Un aspecto importante que se podría pedir a la paciente es que hiciera un diario miccional durante tres días, justo al inicio del tratamiento, donde anote sensación de urgencia y frecuencia de las micciones, y repetirlo pasado cierto tiempo para valorar los resultados terapéuticos conseguidos y, si fuera necesario, derivar a la usuaria al médico.

Las causas más frecuentes por las que las mujeres con STUI no siguen las pautas marcadas por su médico suelen ser porque sus expectativas de mejora no concuerdan con lo que realmente consiguen mediante el tratamiento y, en lugar de hacer un correcto seguimiento farmacoterapéutico con los profesionales sanitarios (médico y farmacéutico), deciden por su cuenta que su tratamiento es ineficaz y disminuyen su adherencia al mismo, lo que se convierte en un círculo vicioso.

Pautas complementarias

En algunas ocasiones, esperan mejorar solo con el tratamiento farmacológico, sin realizar el resto de medidas no farmacológicas que el médico recomienda, como fisioterapia, ejercicios de Kegel, uso de bolas chinas… Por otra parte, el hecho de que algunos componentes de los tratamientos prescritos, ejercitadores del suelo pélvico, por ejemplo, no estén financiados por la Seguridad Social aumenta las exigencias de la usuaria al tratamiento y que se sienta más defraudada si no cumple sus expectativas a corto plazo.

En ocasiones, por vergüenza y temor al estigma social que presuponen que sufrirán al contarlo, buscan soluciones ellas mismas o ayuda en su círculo más íntimo, hasta que la realización de sus actividades cotidianas y su calidad de vida se ven muy mermadas por su STUI y es entonces cuando deciden acudir a buscar una solución profesional.

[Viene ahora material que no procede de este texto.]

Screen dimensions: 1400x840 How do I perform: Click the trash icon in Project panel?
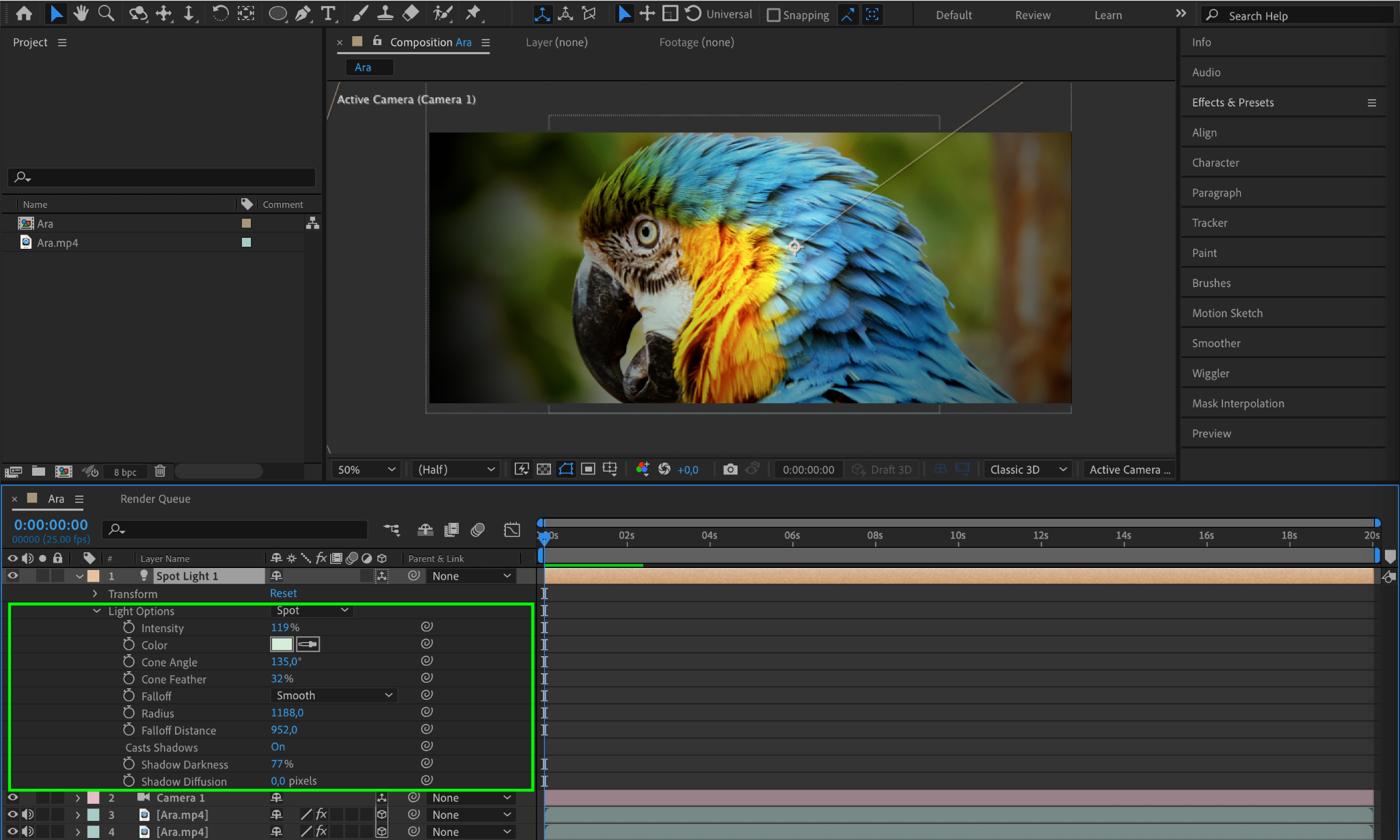[160, 471]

La farmacéutica recuerda que, en el caso de que sus expectativas de mejoría no concuerden con los resultados conseguidos, suelen decidir dejar su propio tratamiento y probar el de alguien a quien sí le funcionó o, incluso, antes de recurrir al profesional sanitario preguntan a sus conocidas y hacen lo que estas le recomiendan.

Seguimiento cercano

En este contexto, el farmacéutico tiene un papel fundamental en explicar la correcta administración y posología del tratamiento prescrito y asegurarse de que se lleva a cabo de forma adecuada. Así, su probabilidad de éxito es mucho mayor, lo que será crítico para que el tratamiento no sea abandonado de forma prematura. Por otra parte, es muy importante la intervención del farmacéutico para que la afectada sepa qué puede esperar del tratamiento; si está dirigido a mejorar los síntomas, pero no conseguirá curar la patología, la paciente debe estar informada para que no se cree falsas expectativas.

El farmacéutico es el profesional sanitario más cercano y accesible y en una relación de confianza la paciente le explicará su adherencia real al tratamiento y los avances que está consiguiendo, lo que permitirá realizar una valoración adecuada del tratamiento y la sintomatología de la paciente.

Por eso, todas las acciones profesionales coordinadas destinadas a mejorar la adherencia tienen resultados positivos, por muy pequeño que sea el número de beneficiados.